Christopher Smith nous a tellement habitué à mieux...

"Creep", "Severance", "Triangle", "Black Death", ... Impossible pour tout bon fan de film de genre d'être passé à côté du nom de Christopher Smith dans les années 2000 tant la patte du cinéaste s'est révélée toujours extrêmement séduisante dans les différents registres de l'horreur où il s'est aventuré (personnellement, je voue une totale admiration à "Triangle"). Mais, depuis, le réalisateur anglais semblait vouloir s'envoler vers d'autres horizons en s'essayant au thriller avec "Detour" ou, plus étonnant, à la comédie de Noël avec "Get Santa". "The Banishing" apparaît donc comme une espèce de revirement assez surprenant dans sa filmographie, un retour aux sources à son genre de prédilection qui ravit bien entendu celui ayant adoré ses premiers films mais qui peut aussi faire craindre une forme de régression de son cinéma...

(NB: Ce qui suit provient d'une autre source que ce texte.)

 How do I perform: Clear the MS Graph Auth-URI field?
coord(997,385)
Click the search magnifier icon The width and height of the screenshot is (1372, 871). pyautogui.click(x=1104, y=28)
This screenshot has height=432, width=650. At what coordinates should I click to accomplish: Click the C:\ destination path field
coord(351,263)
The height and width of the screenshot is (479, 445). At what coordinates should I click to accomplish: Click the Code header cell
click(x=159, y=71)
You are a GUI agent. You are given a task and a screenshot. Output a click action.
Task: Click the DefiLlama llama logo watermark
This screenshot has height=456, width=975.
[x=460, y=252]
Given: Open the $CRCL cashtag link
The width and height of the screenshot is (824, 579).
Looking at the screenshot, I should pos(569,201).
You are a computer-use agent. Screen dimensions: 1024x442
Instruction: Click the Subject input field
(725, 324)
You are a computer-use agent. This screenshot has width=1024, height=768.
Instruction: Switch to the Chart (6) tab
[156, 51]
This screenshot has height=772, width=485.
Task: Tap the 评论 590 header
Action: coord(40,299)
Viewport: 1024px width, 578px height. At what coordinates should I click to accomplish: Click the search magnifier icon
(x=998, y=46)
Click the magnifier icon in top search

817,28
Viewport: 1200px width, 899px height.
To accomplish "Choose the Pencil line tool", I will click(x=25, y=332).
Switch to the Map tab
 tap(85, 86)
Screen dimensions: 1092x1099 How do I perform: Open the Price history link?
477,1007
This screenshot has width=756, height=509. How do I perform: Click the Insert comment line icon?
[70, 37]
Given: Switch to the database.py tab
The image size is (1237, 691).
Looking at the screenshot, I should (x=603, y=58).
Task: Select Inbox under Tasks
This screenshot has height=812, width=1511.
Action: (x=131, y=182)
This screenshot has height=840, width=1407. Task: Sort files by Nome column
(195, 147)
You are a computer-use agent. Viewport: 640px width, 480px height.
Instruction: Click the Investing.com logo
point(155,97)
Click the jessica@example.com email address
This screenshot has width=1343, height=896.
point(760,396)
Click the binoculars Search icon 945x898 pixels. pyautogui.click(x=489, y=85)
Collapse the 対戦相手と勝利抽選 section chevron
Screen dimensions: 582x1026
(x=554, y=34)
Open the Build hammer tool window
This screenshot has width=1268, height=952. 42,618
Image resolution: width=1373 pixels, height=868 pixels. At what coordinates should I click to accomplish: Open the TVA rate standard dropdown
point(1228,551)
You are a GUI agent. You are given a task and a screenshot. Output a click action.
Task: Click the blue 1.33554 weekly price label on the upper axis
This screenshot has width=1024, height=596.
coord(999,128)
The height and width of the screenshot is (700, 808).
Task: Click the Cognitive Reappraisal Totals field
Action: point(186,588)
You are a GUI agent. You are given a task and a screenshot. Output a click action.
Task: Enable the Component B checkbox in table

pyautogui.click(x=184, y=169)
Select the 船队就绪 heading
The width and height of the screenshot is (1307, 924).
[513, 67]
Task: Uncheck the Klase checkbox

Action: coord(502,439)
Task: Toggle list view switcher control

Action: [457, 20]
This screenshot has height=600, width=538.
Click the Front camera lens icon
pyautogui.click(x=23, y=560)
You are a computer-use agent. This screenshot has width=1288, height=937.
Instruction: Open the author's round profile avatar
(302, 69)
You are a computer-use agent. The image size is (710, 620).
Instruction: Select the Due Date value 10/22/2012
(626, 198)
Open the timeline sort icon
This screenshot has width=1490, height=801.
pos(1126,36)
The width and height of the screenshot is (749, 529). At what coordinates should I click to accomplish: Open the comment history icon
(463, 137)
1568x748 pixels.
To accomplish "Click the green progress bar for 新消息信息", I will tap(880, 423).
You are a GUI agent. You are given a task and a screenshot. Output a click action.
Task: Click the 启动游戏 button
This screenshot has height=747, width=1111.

Pour fêter son retour, Smith a mis les petits plats dans les grands et nous convie rien de moins que dans la demeure la plus notoirement hantée d'Angleterre : Borley Rectory ! Et, vous l'aurez déjà compris, dans le but de faire subir le courroux de forces surnaturelles à une pauvre famille, en l'occurence la femme et la fille d'un vicaire parties rejoindre ce dernier pour habiter ces lieux lugubres à l'aube de la Seconde Guerre Mondiale.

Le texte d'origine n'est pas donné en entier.